The timing of administration is one such consideration. “You want to be sick enough to be hospitalised but not necessarily while the virus is replicating”, Cron said. “It is at the point where the virus is on its way out, but the immune response is making the patient sick, that you want to intervene, whether it's with broad immunosuppression with glucocorticoids, or IL-6 blockade.”

Because COVACTA assessed patient outcomes on a specified day, at which time different patients will have had different duration and severity of illness and previous treatments, the study might have missed clinically relevant differences between patient groups, cautioned Dario Roccatello (University of Torino, Torino, Italy).

“In the setting of COVID-19-induced cytokine storm, anti-IL-6 treatment might be most helpful earlier in the disease: after the onset of severe disease but before florid respiratory failure”, Roccatello said.

Notably, COVACTA's eligibility criteria were broad and did not appear to stratify patients by clinical signs of hyperinflammation. “There are some who have more limited inflammatory responses, and … others who may have full-blown multiorgan system failure, hypotension, and respiratory failure beyond what can be supported on ventilators,” noted Joseph Alvarnas (City of Hope, Duarte, CA, USA). “I think we want to be careful about thinking about these patients not as one monomorphic population, but as subpopulations of patients for whom different treatment strategies might be appropriate.”

Tocilizumab's potential as a COVID-19 therapy has been controversial from the start, partly because IL-6 has both pro-inflammatory and anti-inflammatory effects and is also involved in antiviral responses. Like glucocorticoids, IL-6 blockade can increase patients' risks of secondary infections. But retrospective studies have suggested an association between tocilizumab and reduced hospital mortality, particularly in patients in intensive care units, as well as evidence that baseline C-reactive protein concentrations (controlled in part by IL-6) predict benefit.
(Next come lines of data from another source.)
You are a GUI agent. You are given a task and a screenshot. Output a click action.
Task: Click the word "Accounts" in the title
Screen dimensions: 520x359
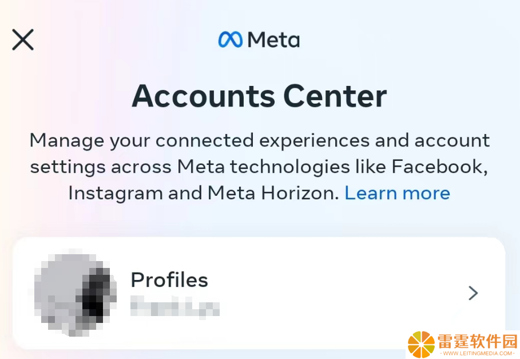204,96
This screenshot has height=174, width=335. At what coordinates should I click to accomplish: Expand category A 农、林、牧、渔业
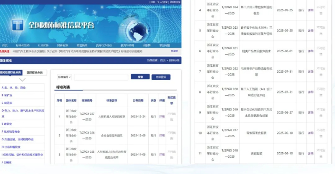click(13, 88)

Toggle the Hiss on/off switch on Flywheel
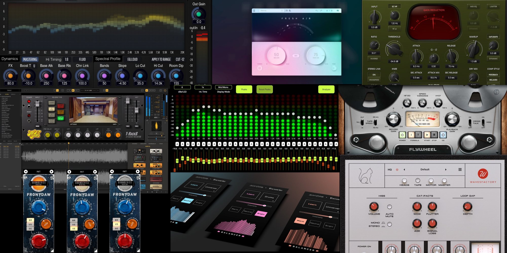click(483, 122)
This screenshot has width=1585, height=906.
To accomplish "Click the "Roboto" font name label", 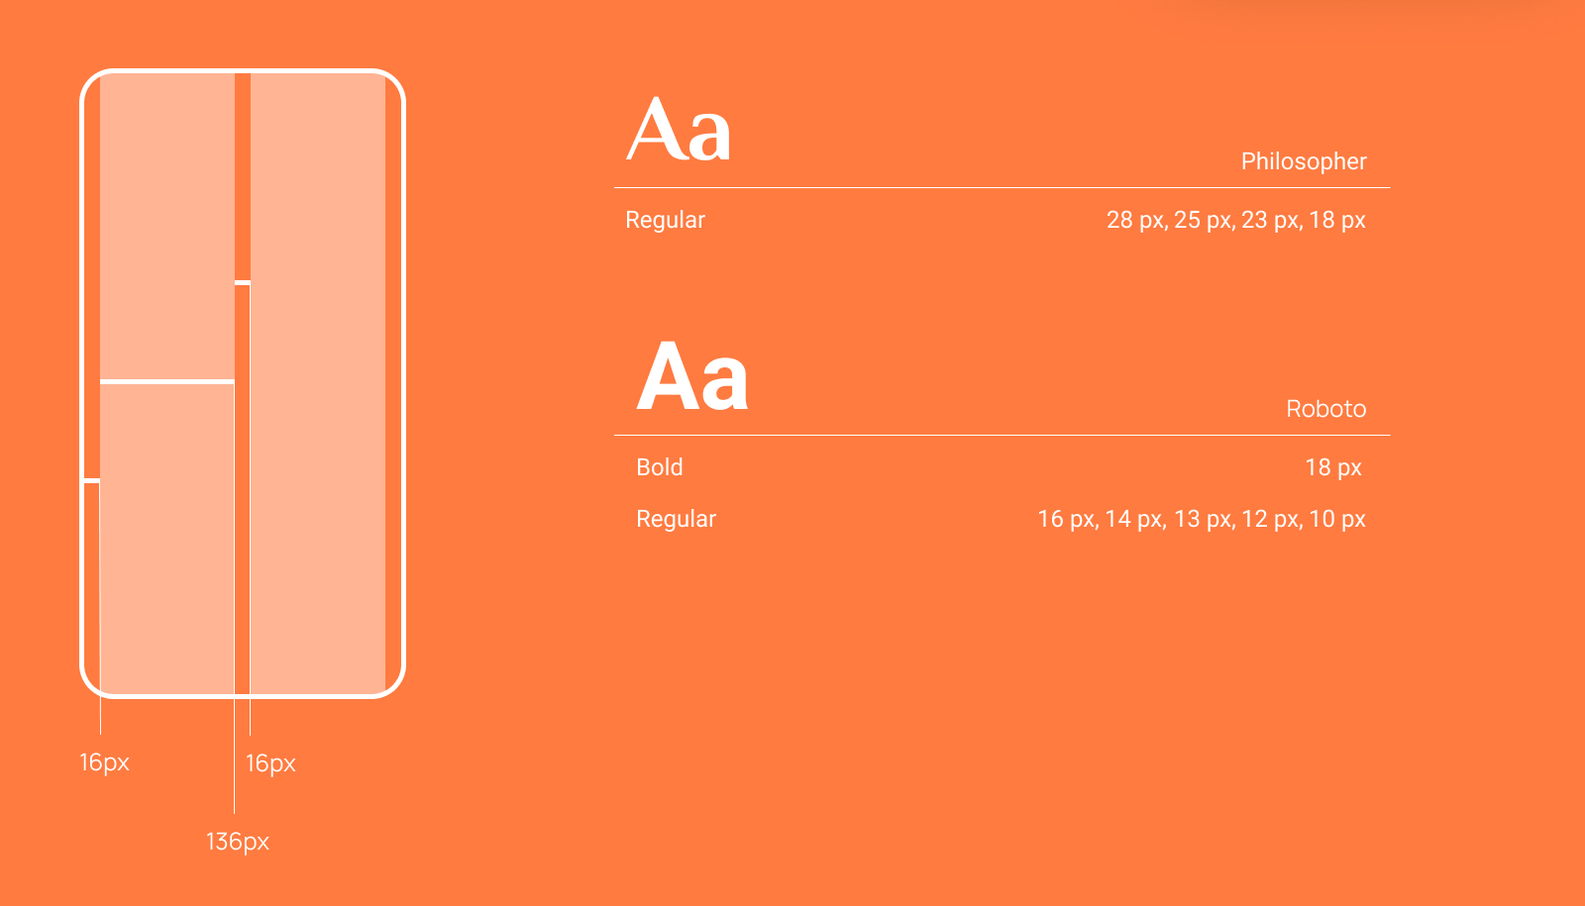I will click(x=1325, y=409).
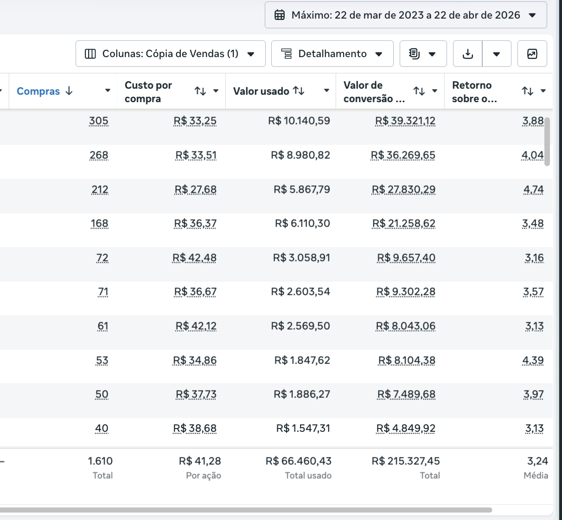This screenshot has height=520, width=562.
Task: Sort by Valor de conversão arrows
Action: [419, 91]

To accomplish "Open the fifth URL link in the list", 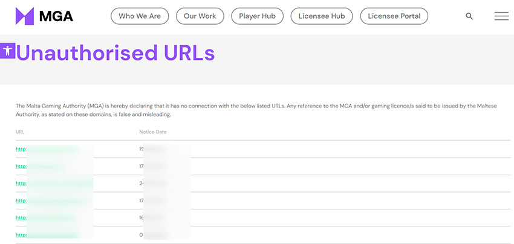I will (45, 217).
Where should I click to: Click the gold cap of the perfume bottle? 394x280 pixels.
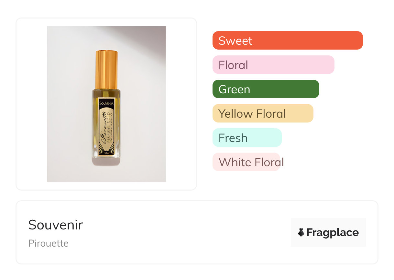click(106, 69)
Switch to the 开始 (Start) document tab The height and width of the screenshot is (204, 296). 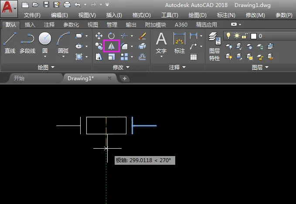pos(19,78)
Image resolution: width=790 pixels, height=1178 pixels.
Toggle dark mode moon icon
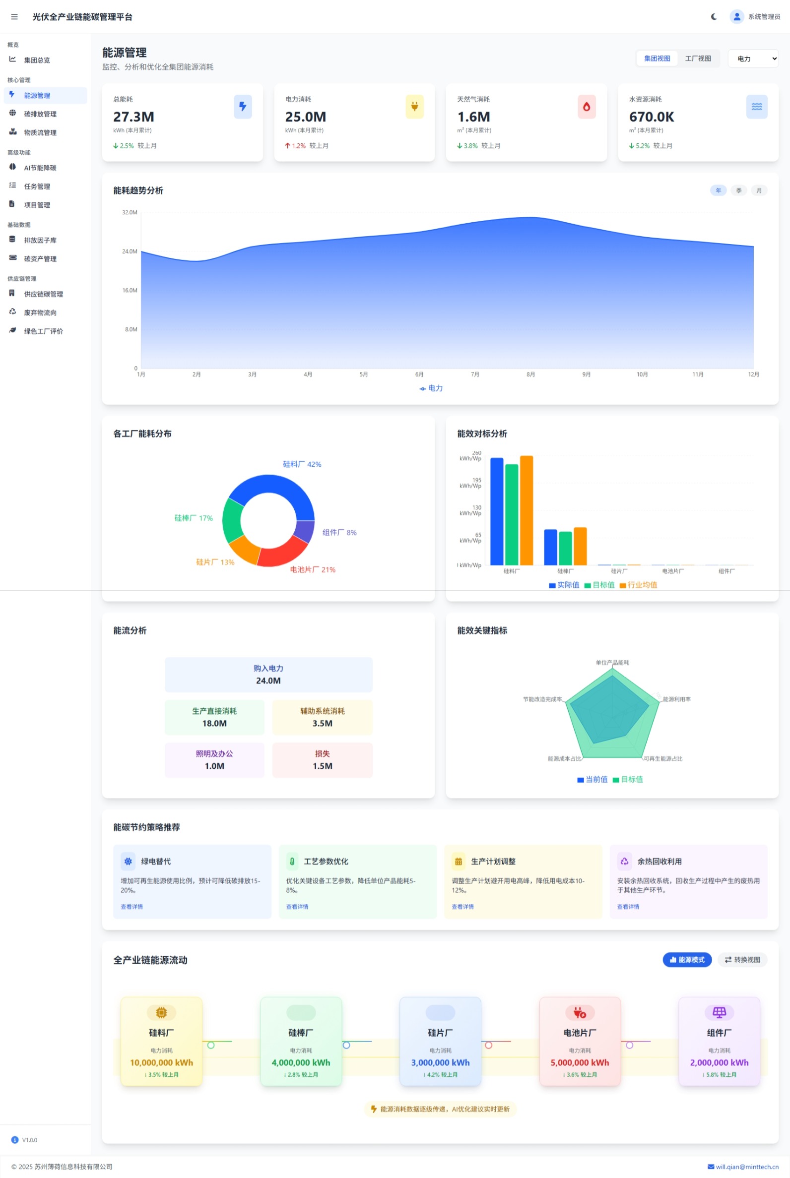coord(713,17)
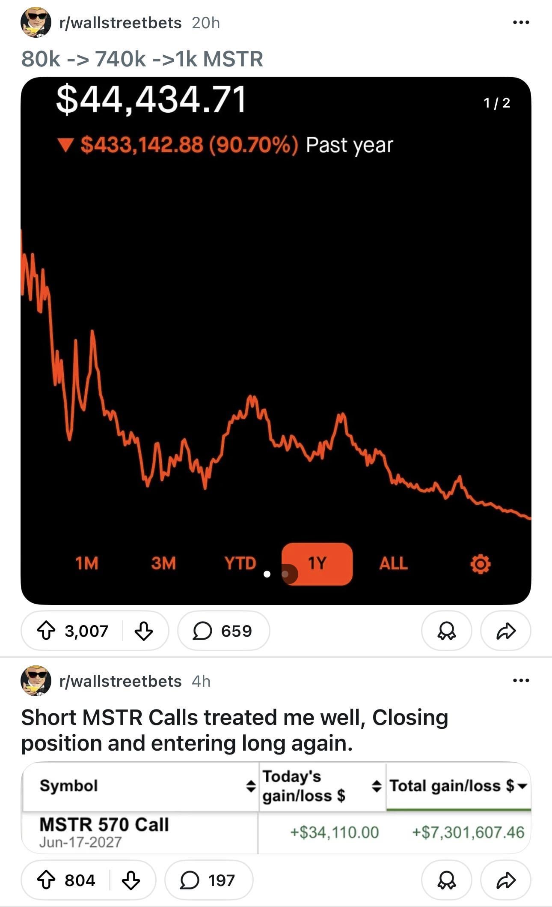Share the Short MSTR Calls post
The height and width of the screenshot is (907, 552).
506,880
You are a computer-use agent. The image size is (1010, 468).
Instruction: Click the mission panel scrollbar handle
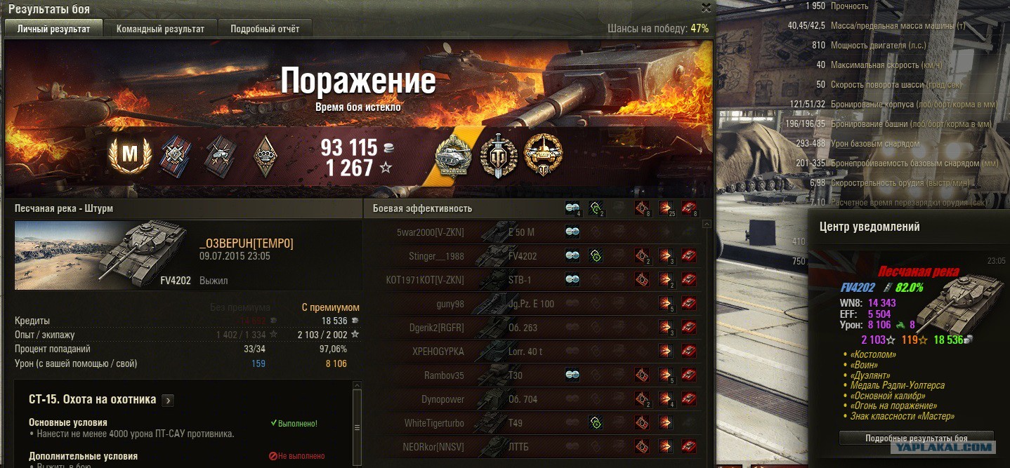357,427
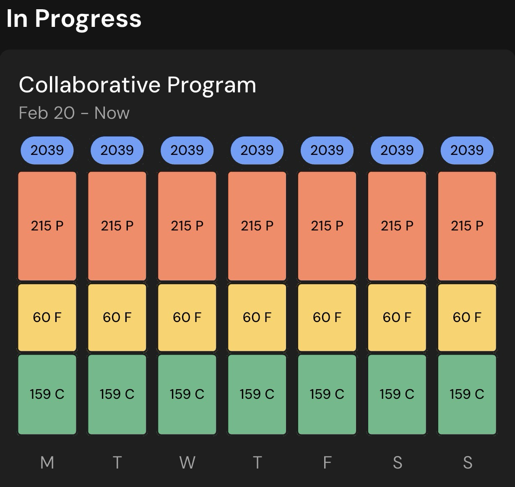Click Friday's 2039 calorie pill
The width and height of the screenshot is (515, 487).
(327, 150)
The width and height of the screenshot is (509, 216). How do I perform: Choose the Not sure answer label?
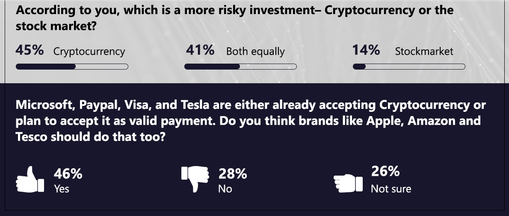click(x=391, y=188)
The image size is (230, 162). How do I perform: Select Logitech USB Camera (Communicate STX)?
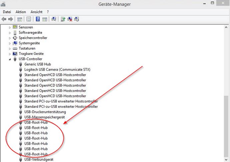pos(57,70)

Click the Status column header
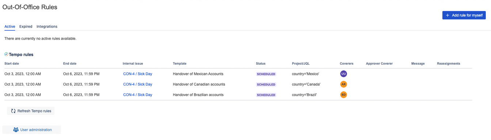click(261, 64)
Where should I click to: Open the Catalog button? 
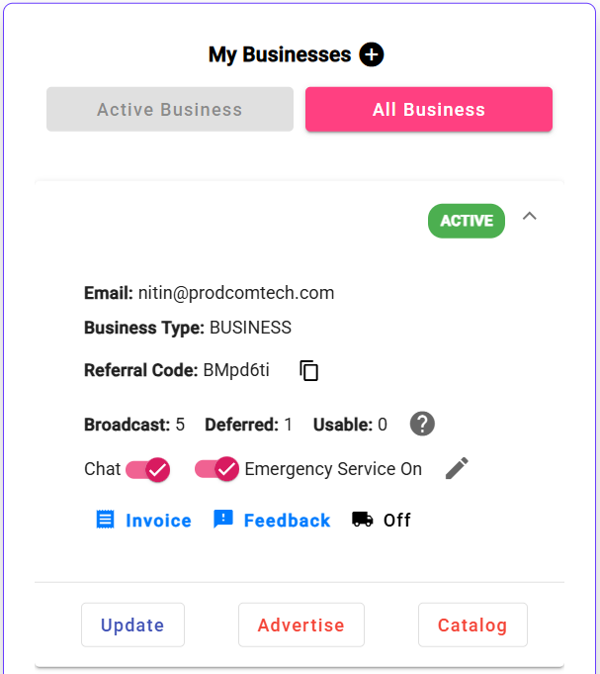(x=472, y=625)
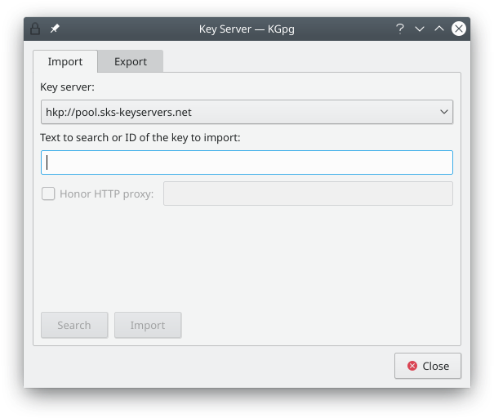Click the Key Server — KGpg title
Screen dimensions: 494x418
tap(247, 29)
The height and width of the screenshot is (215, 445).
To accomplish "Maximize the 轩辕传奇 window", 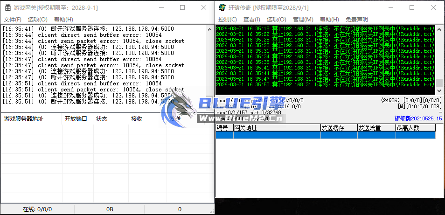I will [412, 7].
COVACTA's failure raises doubts about these earlier associations, but researchers are awaiting the full trial data, including those on SARS-CoV-2 viral loads and inflammatory marker trends over the entire study period.

For the time being, glucocorticoids will “likely save the day” for the global COVID-19 response because of their ready availability and low expense, Cron said. Dexamethasone is the only drug thus far to have shown a mortality benefit for patients with COVID-19.

But here too, timing could be crucial. “The RECOVERY trial results show a clear benefit of dexamethasone in patients who require respiratory support but not in patients who do not require respiratory support”, said Peter Horby, first author of that study. “This suggests that the timing of anti-inflammatory treatments in relation to the stage of disease is important.”

Any benefit of anti-inflammatory treatments would likely be observed only in patients who progress to an inflammatory state, which usually happens around one week into illness, Horby noted.

“Tocilizumab continues to be evaluated in RECOVERY”, Horby said. “With over 850 patients randomised to tocilizumab versus standard of care, this is almost twice the size of the COVACTA trial and will provide critical data to confirm or refute the COVACTA results.”